2. Give Your Partner Something To Get Excited About
One of the best ways to keep someone close is to put things down in the calendar way ahead of time. This could be a weekend getaway, a party you're hosting, tickets to a concert, or anything that you and your partner both love. "Essentially these dates will have been commitments the couple made early on in the year," Kevin Darné, author of My Cat Won't Bark! (A Relationship Epiphany), tells Bustle. "The benefits of having major scheduled activities is it keeps the couple physically connected by spending time together." It also gives you something to look forward to, so the excitement level will be there.
3. Write Them A Letter
If you want to get your relationship spark going again, do the unexpected. More often than not, it's the little, thoughtful things that make the biggest impact. "Writing a letter to your partner on how you feel and the reasons why you fell in love with them is always a positive thing," Michael Bouciquot, Registered Marriage and Family Therapist, tells Bustle. Sometimes we take our partners for granted. Expressing our feelings on paper can help them realize that you are still in love with them. m
4. Enjoy Old Hobbies Together
Do you remember how you felt when you first met? How excited you were on your first date and how it felt to realize you were falling in love? If you want to bring your partner back into the relationship, take it back to the very beginning. Remind them of what made you two fall in love in the first place. "You’re obviously not the people you once were, but sometimes it’s fun to throw it back and embrace old habits," Bethany Ricciardi, Sex and Relationship Expert with TooTimid, tells Bustle. "If you used to play soccer together, sign up for something similar but more simple like kickball and have active fun together again."

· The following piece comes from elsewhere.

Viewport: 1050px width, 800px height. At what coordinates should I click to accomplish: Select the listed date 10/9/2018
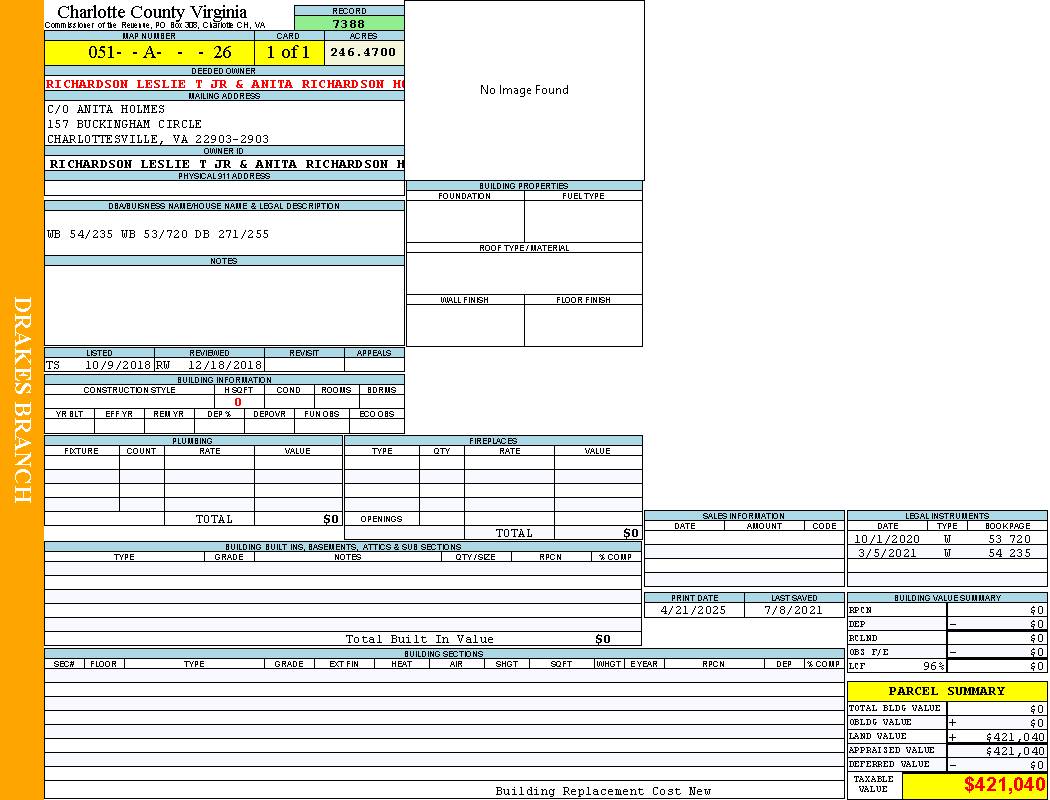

5. Create Opportunities For Relaxation
Oftentimes, the stress of life can get in the way of closeness and intimacy. When that happens, one or both partners may check out of the relationship and your relationship can suffer. If that's the case, Dr. Manly suggests creating opportunities for fun and relaxation. "When time is made for exercising together, date nights, and weekend outings, the couple can connect on positive levels," she says. Of course, it's also important to stay kind, affectionate, and positive with each other throughout the week. Otherwise, those fun outings together will just be "band-aids on top of any unresolved issues."
6. Treat Them To Something Nice
It's hard to ignore being treated special, especially by the one you love. "The more time you have together, the better your odds are that your partner might recommit to the relationship," Darné says. So surprise them. Make them feel special by treating them to something they wouldn't expect. "Having good times together can give a person second thoughts about whether or not they truly want to walk away," he says.
7. Give Them Space
It may seem counterintuitive to give your partner space when they're already distant. But pushing them to get closer will only push them away even further. "You want to avoid the pursuer-distancer pattern," Bouciquot says. The pursuer will only add more stress to the relationship by constantly trying to "fix" it. As difficult as it may be, your partner may just need some alone time in order to figure things out in their life.
Although there are ways to reel your partner back in when you feel like they're checking out, it's important to remember that you can't make them do anything. One of the best things about being in a relationship is knowing that someone is choosing to be with you. So keep being the wonderful and loving partner you can be. If it's meant to be, your partner will come back.